The ministry has 24 companies under its administrative control, of which 15 are operational, one is being revived, and the remaining eight are to be closed. Besides, another 17 are under liquidation and are currently under the purview of the official liquidator.
The companies that have been closed are three units of HMT, namely HMT Watches, HMT Chinar Watches, and HMT Bearings Ltd. The others are Hindustan Cables, Tungabhadra Steel Products Ltd (TSPL), Bharat Pumps and Compressors, Scooters India and National Bicycle Corporation of India, according to the ministry’s recently-released report for FY22.
In the case of Bharat Pumps and Compressors and Scooters India, the transfer of land and other immovable and movable assets is at an advanced stage. The government decided to close the two units based in Uttar Pradesh in 2020 after repeated efforts for strategic sales failed.
According to the ministry, the closure of TSPL is at an advanced stage, and most regulatory requirements have been met. The ministry is also proceeding with the disposal of immovable assets to implement the Union cabinet’s decision to close Hindustan Cables.
The cabinet had directed closing of the underground telephone cable manufacturer in 2016, while in the case of TSPL, cabinet approval was accorded in 2015.
Further, among the operational companies under the ministry, Madhya Pradesh-based newsprint company NEPA is now being revived. The company was referred to the erstwhile Board for Industrial and Financial Reconstruction in 1998 as accumulated losses completely eroded its net worth as per annual results of 1996-97.
Production at the company has remained suspended since July 2016. It is currently undergoing a revival and mill development plan approved by the cabinet.
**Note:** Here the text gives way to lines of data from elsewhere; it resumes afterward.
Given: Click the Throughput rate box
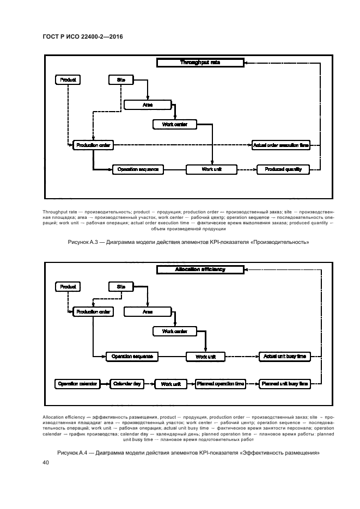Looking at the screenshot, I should (199, 63).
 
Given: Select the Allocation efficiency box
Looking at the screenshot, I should (199, 269).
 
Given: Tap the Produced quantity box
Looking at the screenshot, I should (283, 169).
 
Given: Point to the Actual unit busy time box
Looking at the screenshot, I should (285, 357).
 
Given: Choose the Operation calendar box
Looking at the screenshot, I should (77, 384).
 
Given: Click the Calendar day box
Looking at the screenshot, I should (127, 384).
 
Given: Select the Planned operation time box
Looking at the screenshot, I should (221, 384).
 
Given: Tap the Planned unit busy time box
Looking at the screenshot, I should (285, 384).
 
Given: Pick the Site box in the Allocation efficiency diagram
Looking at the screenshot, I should (121, 286).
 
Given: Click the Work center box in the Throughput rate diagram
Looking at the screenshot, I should (175, 125).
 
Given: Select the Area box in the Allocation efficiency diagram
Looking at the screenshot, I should (147, 312).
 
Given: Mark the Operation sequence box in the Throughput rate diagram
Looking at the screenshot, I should (138, 169).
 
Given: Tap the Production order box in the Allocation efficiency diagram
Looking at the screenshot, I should (94, 312).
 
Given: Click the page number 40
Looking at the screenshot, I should (45, 463).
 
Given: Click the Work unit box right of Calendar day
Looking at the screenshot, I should (170, 384).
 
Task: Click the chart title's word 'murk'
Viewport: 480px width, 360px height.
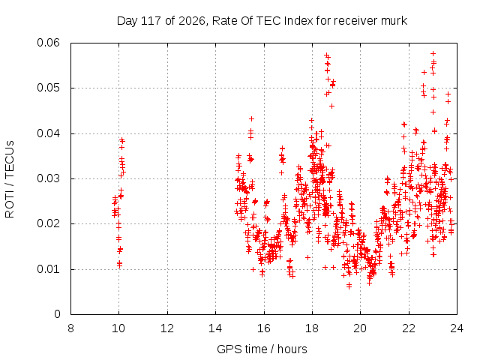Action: [x=394, y=21]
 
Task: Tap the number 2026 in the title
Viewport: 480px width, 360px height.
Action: [x=192, y=21]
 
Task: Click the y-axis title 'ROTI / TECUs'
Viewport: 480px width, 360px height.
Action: [x=10, y=179]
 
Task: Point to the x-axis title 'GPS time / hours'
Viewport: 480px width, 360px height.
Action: [x=262, y=349]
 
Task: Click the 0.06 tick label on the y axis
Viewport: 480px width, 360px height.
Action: [x=48, y=43]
The heavy industries ministry did not respond to a query till press time.
According to the ministry’s report, money-losing companies suffer from a number of factors, including poor order book, shortage of working capital, surplus manpower, obsolete plant and machinery, difficulty in adjusting to changing market conditions, products profile or technology and fierce competition.
“Several of these loss-making CPSEs have problems of a large workforce and huge overheads, far above the industry norms,” said the report. The 16 companies have 51,856 employees in total.
The money-losing companies under the ministry’s ambit are Bharat Heavy Electricals Ltd, Heavy Engineering Corporation Ltd, HMT (Machine Tools), Rajasthan Electronics & Instruments Ltd, NEPA and Engineering Projects (India) Ltd. These companies are expected to have incurred a consolidated loss of ₹ 843.89 crore in the just-ended fiscal, narrowing from a loss of ₹4,036.56 crore in FY21. According to the report, these companies are expected to narrow their combined losses to ₹474.81 crore in the current fiscal year.